DEVELOPER, SOFTWARE ENGINEER, PROGRAMMER.

These are all completely separate words, but more or less refer to the exact same thing. No amount of word-stemming or typo correction would mark these as a match. To a human, these are more or less the same thing. Without marking these as equal, it makes the next level a bit awkward as how do you find commonality between two things that are basically the same.

LLMs to the rescue!

Here’s a sample prompt I tried:

You are the judge in a game where players submit words or phrases. You have to determine if the words or phrases are either exactly the same or are referring to the same thing. An example would be 'Chair' and 'Stool'. These are two different words, but refer to something quite similar.

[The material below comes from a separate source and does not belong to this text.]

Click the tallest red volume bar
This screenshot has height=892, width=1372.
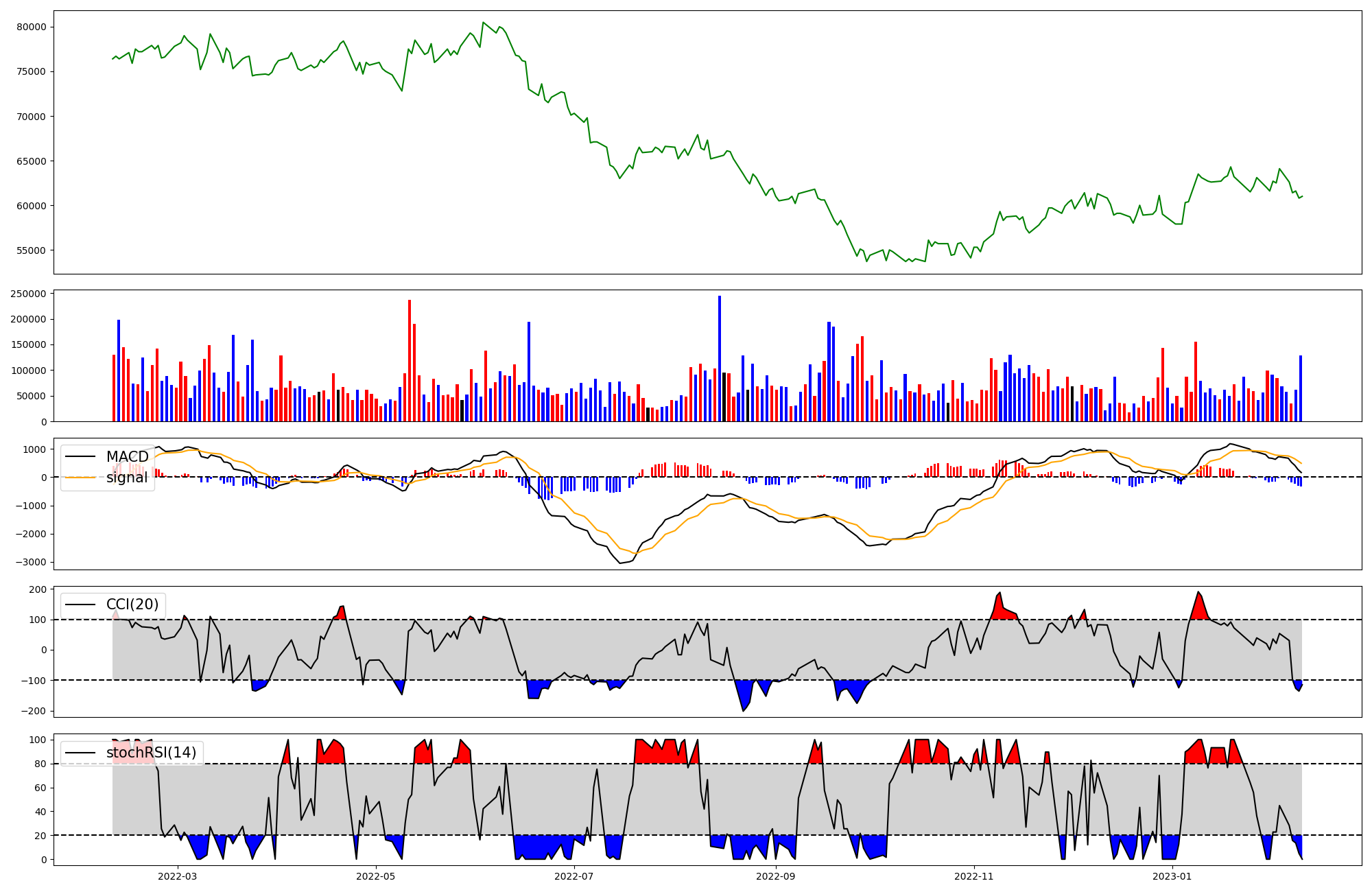[410, 360]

When prompted with a number of words or phrases with each denoted in quotes, respond with the words that are the same. Leave out the words that are different. If none of them are the same, respond with INVALID.

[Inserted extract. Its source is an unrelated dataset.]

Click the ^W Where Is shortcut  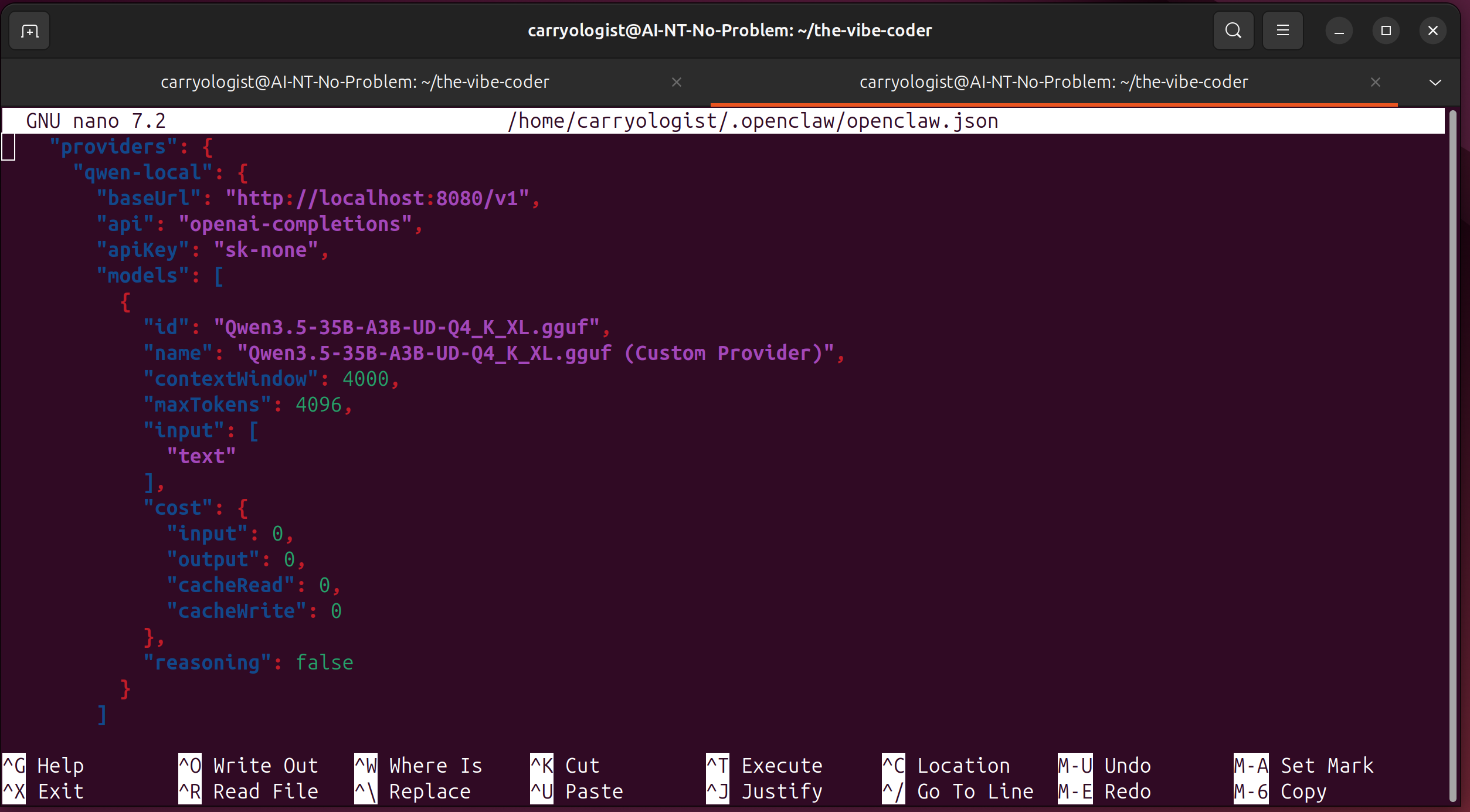418,765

It seemed to work fairly well but it adds more reliance on the AI for the game and potential cost if I need to ask it for “similar” matches very often. As my player base scales, this may introduce some extra cost. From a gameplay perspective, I may need to also consider reducing points if you get a similar match vs an exact/stemmed match. I also would need to explain the match in the UI that they were the “same” as deemed by the LLM. That also potentially brings up confusion if the LLM hallucinates or isn’t lenient enough. For now I have made it a flag on the backend and will experiment with the prompt a bit. I also need to worry about multiples of non-matching words if there is a large group of players.

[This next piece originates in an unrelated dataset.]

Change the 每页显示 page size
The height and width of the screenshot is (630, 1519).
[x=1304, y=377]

e.g. TULIP, GARDEN FIELD, FLOWER

There are 2 groupings there you might want it to match on but they all shouldn’t match each other.

Displaying guesses/matches

My original idea to display matches and guesses was to try to make a bunch of circles with the outer most ones showing the initial guesses and working your way inward to show when a match was found.

I still really like this idea, but it would be difficult to fit the actual guesses into each level and still have it look good, especially if you are playing with 5+ players. Keeping the words within the sliver of a circle, rotating them in just the right way with variable length and still having them fit. I decided against this for version 1 just to keep it simple.

Option 2 would be using a square grid:

This could work but doesn’t really make it easy to display all the guesses on their way to finding a match. Horizontal also doesn’t look that great on a mobile phone since most games are meant to be played in portrait. Doing it vertically could work it gave me an even better idea.

Starting far apart and converging together reminded me a tree-structure. The outer most guesses would be the leaves/branches, with the eventual match ending at the root of the tree. I found a similar javascript solution fairly quickly and thought it looked much better. It is easier to scale with the number of players and a “line of thinking” is easier to follow since the guesses are separated by space. Here’s an example:

The main thing I struggle with is showing the context of each guess. With two players, it’ll show each level’s word and guesses but for 3+ players, your guess may not have been chosen as a “level word” so just following the line may not be totally accurate. I think I need to display each level’s chosen words on the side for full clarity but for now it will just show your guesses on the way to a match.

Getting the game out of Alpha

The game is currently still in alpha mode for a number of reasons. I have not finalized the gameplay loop and I am still trying to alleviate the pain when players get close but don’t find an exact match. I still need to go back and rephrase some of the text/instructions and do the translations for the various languages.

Looking forward to getting it out to everyone. Happy gaming!